Хлопнула дверь, лязгнул замок, и они остались почти в кромешной темноте.
— Да, попали. — Матвей нашарил в темноте фонарик.
— Самая темная ночь, — сказал Туча шепотом.
— Что? — В голосе Дэна слышалось отчаяние. — Что ты сказал?!
— Самая темная ночь наступит сегодня. — Туча вздохнул, опустился на мешки.
— Откуда ты знаешь? — спросил Матвей, включая фонарик и направляя луч света в лицо Туче.
— Убери! — Туча махнул рукой. — Я не уверен, но у меня такое чувство…
— Особенное, — закончил за него Дэн.
— Да. И еще я сегодня показал Суворову то место, где мы видели блуждающий огонь. Только, мне кажется, там больше ничего нет.
— Это он! — Гальяно хлопнул себя по коленям. — Пацаны, это Суворов нас сдал! Смотрите, как все складно получается: мы на всю ночь заперты в карцере, под ногами не путаемся, а он сейчас прихватит лопаточку и по холодку в лес, искать то, что должны были найти мы! Ну где, скажите на милость, справедливость?! — Он достал из кармана сигарету, закурил.
— Не дыми, — Дэн поморщился, — тут и так дышать нечем.
— У меня нервы! — отмахнулся Гальяно. — Развели нас, братцы, как малых детей! Туча, ты зачем ему без нас то место показал? Надо же было баш на баш, а не так вот бескорыстно.
Туча ничего не ответил, лишь пожал плечами.
— И что теперь будет? — Матвей пристроил фонарик в щель между мешками с картошкой так, чтобы тот освещал их лежак.
— Всякое, — фыркнул Гальяно. — Люди в эту ночь мрут. Тянет их к Чудовой гари, понимаешь ли, точно магнитом, а потом они мрут…
— Ксанка… — сказал Дэн таким незнакомым голосом, что если бы Матвей не видел, как шевелятся его губы, то подумал бы, что говорит кто-то другой. — Ее тоже к гари тянет. И там с ней происходит странное…
— Что странное? — В мертвенном свете фонарика лицо Тучи было похоже на гипсовую маску.
— Это было похоже на транс. Она отключилась, как только переступила границу гари.
— Я тоже ее переступал, и ничего со мной не случилось, — усмехнулся Гальяно. — Может, она просто впечатлительная очень? Наслушалась страшилок про гарь, вот ее и повело.
— У нее были видения. — Дэн зажал голову в ладонях, как в тисках. — Там, на гари. И у меня тоже. Когда я пытался ее вынести за пределы гари, мне показалось, что я горю.
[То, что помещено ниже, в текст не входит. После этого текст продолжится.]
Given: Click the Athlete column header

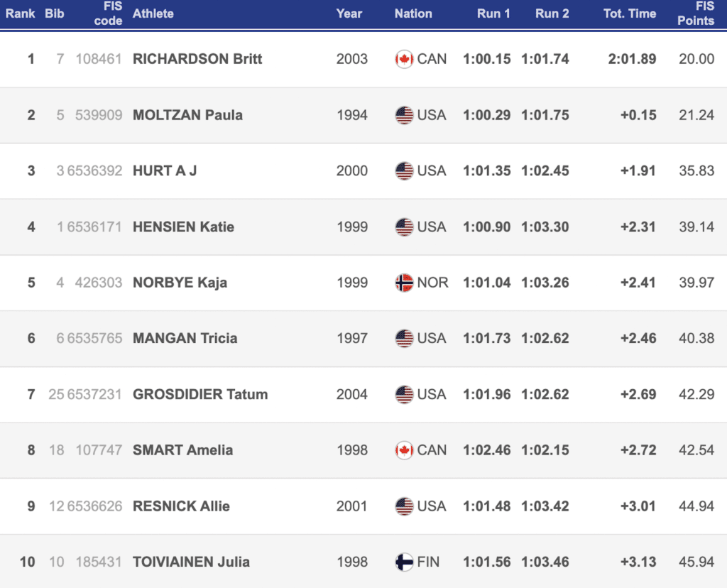Looking at the screenshot, I should pyautogui.click(x=153, y=13).
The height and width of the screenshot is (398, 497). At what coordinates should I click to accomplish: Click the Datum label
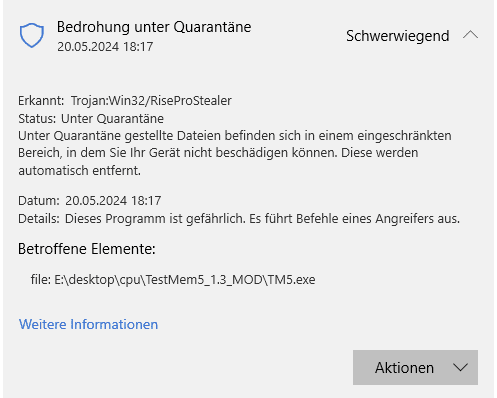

— В фигуральном смысле? — уточнил Гальяно.
— В буквальном. Горю заживо. По-твоему, я тоже впечатлительный?
— Ты — нет. Ты — мистер невозмутимость. — Гальяно загасил сигарету. — Но мне все равно кажется, что всему должно быть разумное объяснение.
— Ага, летающие тарелки выглядят убедительнее, — поддел его Матвей.
— А хоть бы и летающие тарелки! — обиделся Гальяно.
— Сколько раз она ходила на гарь? — спросил Туча.
— Со мной только однажды. — Дэн рывком встал, взбежал вверх по лестнице, подергал за ручку, с досадой пнул дверь ногой.
— А без тебя? — осторожно поинтересовался Матвей. То ли от сигаретного дыма, то ли от дурного предчувствия стало тяжело дышать.
— Не знаю. — Дэн присел на верхней ступеньке. — Она уходила куда-то, я спрашивал, а она… У нее был такой взгляд, как будто она…
— Ничего не помнит, — закончил за него Туча.